I think I'm going to try it! Winter has started to actually get a decent coat! He is going though coat change (finally at 2 years old!) and I think I'm going to try and cord him. This will be total trial and error but heck it's just hair it will grow back. I originally just have up on my dream of having a corded poodle. One because there has been no info on cording a toy and two because my Tpoos have horribly soft coats that won't mat even if I back combed them. Well Winter all the sudden started getting mats here and there which was a big shock to me. One day he just exploded with mats! So I threw thought and thought about it and decided to go for it. He got a bath yesterday and air dried (which he was extremely grateful for). He now has a decent grid pattern going and needs a little bit of splitting. The only problem is Im scared to split them! I don't want to split them and end up loosing all his matting because it falls out! I also need to decide what pattern to put him in. I know a CC is common with a corded coat but he is quite skinny and I don't think he could pull it off well. Maybe I'll just keep him in his modified scandi and see what happens. Oh and I haven't decided if I want to keep his ears or cord them as well. I'm leaning towards keeping them fluffy.


----------



## spindledreams (Aug 7, 2012)

Come join us for helpful hints and support.  https://www.facebook.com/groups/Cordedpoodles/


----------



## poodlecrazy#1 (Jul 2, 2013)

I didn't even think about there being a Facebook page! Thanks ?.


----------



## Suddenly (Aug 8, 2013)

What an adorable baby. So cute!!


----------



## MollyMuiMa (Oct 13, 2012)

I don't think I've ever seen a corded toy! I think if you keep the cords in scale with the size of him it might look ok! I just have a terror of matts personally Hahaha!!! Good luck in your endeavor, and post pics as you go along!!!!


----------



## poodlecrazy#1 (Jul 2, 2013)

Here is a picture for you MollyMuiMa. I don't think it is a toy but definitely a smaller mini


----------



## lily cd re (Jul 23, 2012)

Good luck with that.
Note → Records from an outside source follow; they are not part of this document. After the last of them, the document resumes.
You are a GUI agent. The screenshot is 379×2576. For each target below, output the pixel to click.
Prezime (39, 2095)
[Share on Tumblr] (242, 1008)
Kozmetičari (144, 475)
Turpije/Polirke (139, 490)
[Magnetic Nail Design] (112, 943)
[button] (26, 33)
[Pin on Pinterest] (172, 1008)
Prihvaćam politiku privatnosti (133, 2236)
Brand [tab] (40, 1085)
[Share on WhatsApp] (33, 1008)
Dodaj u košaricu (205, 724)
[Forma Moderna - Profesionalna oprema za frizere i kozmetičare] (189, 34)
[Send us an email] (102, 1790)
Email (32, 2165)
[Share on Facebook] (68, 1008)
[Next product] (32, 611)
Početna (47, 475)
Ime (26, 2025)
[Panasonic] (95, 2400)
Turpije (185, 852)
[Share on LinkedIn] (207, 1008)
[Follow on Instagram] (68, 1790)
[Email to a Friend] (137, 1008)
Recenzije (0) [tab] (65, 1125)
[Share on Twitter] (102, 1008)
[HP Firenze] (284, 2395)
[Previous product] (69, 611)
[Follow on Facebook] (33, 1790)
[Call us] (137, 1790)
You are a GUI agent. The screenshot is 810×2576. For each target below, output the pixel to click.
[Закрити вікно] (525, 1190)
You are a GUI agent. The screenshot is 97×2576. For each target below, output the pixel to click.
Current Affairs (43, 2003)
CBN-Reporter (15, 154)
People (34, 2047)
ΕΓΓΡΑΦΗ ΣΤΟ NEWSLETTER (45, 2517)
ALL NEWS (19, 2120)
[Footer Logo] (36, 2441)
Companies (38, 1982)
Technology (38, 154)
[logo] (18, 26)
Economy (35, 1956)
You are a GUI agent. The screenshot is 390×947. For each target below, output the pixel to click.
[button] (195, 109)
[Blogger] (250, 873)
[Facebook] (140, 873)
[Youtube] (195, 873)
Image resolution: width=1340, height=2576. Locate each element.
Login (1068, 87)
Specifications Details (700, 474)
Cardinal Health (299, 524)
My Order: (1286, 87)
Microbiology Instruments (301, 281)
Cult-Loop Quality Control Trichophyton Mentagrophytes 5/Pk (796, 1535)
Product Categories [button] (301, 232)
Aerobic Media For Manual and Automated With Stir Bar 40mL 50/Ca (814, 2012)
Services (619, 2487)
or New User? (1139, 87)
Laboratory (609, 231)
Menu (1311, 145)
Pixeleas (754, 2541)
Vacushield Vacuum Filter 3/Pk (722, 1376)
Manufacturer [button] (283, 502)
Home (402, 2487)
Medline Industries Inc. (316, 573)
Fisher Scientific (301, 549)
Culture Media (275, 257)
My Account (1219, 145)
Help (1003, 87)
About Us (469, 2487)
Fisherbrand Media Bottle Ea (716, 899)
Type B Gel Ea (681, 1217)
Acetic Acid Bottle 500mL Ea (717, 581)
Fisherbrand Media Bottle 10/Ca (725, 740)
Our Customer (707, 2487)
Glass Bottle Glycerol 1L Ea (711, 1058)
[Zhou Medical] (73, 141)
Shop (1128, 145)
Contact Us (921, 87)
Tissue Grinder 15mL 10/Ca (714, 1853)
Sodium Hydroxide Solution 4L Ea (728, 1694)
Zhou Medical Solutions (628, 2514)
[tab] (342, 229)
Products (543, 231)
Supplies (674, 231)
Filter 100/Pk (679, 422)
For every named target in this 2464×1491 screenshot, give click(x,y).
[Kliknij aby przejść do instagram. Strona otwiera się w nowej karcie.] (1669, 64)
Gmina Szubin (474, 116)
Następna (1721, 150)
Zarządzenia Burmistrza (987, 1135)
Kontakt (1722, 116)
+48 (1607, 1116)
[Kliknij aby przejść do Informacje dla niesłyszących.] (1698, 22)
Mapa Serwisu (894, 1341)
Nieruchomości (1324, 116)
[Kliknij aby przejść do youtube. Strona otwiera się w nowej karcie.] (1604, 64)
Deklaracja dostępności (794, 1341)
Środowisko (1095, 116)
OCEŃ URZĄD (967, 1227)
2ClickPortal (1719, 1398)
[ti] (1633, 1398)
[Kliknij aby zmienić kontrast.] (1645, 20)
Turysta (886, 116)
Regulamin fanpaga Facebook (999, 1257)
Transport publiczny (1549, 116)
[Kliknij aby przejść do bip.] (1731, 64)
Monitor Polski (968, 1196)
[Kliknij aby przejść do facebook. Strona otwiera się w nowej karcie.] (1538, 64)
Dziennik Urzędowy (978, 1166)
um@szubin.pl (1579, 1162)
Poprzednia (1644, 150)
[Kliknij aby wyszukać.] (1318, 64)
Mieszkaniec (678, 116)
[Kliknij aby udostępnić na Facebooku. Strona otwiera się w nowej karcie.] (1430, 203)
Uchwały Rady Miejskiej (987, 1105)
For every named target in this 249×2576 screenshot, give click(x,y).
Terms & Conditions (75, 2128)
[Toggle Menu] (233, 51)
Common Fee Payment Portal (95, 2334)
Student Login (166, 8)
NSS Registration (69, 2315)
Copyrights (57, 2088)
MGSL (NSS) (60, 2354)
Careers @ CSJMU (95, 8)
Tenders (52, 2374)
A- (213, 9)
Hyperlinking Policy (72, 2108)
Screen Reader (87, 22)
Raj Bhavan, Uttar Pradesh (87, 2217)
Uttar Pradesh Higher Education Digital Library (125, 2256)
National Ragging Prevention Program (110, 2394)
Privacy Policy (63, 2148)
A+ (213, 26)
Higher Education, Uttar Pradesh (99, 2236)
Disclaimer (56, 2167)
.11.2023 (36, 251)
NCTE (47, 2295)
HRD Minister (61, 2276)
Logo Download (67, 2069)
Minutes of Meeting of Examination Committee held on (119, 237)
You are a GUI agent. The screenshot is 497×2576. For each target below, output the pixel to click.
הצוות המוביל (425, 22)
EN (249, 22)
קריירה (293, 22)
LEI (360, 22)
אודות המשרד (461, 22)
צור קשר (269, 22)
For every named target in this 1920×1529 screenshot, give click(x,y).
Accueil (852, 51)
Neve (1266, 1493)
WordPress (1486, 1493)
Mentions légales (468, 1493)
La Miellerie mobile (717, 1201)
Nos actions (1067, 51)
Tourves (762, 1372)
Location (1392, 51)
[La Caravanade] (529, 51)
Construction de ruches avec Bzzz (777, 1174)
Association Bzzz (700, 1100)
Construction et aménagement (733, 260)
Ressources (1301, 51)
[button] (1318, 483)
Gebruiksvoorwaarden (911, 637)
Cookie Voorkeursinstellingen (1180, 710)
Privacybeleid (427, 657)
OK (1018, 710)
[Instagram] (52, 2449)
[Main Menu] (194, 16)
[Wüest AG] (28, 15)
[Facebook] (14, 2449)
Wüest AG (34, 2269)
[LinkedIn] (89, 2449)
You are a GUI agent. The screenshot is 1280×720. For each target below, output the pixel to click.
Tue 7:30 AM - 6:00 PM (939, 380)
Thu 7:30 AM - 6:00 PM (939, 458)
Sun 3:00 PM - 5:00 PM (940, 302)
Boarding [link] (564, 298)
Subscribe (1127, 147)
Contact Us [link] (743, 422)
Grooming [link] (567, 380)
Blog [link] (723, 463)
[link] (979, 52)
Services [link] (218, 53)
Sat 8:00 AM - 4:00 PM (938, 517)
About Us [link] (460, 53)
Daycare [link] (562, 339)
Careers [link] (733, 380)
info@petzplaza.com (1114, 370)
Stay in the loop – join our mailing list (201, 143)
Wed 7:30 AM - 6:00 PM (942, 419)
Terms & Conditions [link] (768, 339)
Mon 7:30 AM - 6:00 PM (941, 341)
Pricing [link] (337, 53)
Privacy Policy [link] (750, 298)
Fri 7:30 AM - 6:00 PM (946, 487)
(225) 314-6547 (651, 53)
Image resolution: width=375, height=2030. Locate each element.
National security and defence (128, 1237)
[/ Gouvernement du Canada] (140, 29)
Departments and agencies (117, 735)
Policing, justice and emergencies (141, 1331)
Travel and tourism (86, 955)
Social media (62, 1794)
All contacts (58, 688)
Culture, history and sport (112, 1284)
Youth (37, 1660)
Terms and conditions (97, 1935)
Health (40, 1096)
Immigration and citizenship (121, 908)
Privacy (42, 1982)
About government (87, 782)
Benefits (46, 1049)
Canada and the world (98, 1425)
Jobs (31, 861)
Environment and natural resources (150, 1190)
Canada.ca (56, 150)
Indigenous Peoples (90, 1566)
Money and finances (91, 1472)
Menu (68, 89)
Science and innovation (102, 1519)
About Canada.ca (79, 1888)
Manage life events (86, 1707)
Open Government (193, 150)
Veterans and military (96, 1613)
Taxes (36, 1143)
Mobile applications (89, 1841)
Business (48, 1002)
I will be very interested to see how it turns out!


----------



## Aubrey (May 18, 2013)

...I think I need a mini...Bruce is just too much to cord LOL.


----------



## poodlecrazy#1 (Jul 2, 2013)

Aubrey said:


> ...I think I need a mini...Bruce is just too much to cord LOL.



Haha, yes I think it is a lot more doable with a toy or mini


----------



## poodlecrazy#1 (Jul 2, 2013)

I think we are getting somewhere!! Topknot is looking good, the body is going well but it is not really noticeable yet. 
Please ignore his horrible tear stains?


----------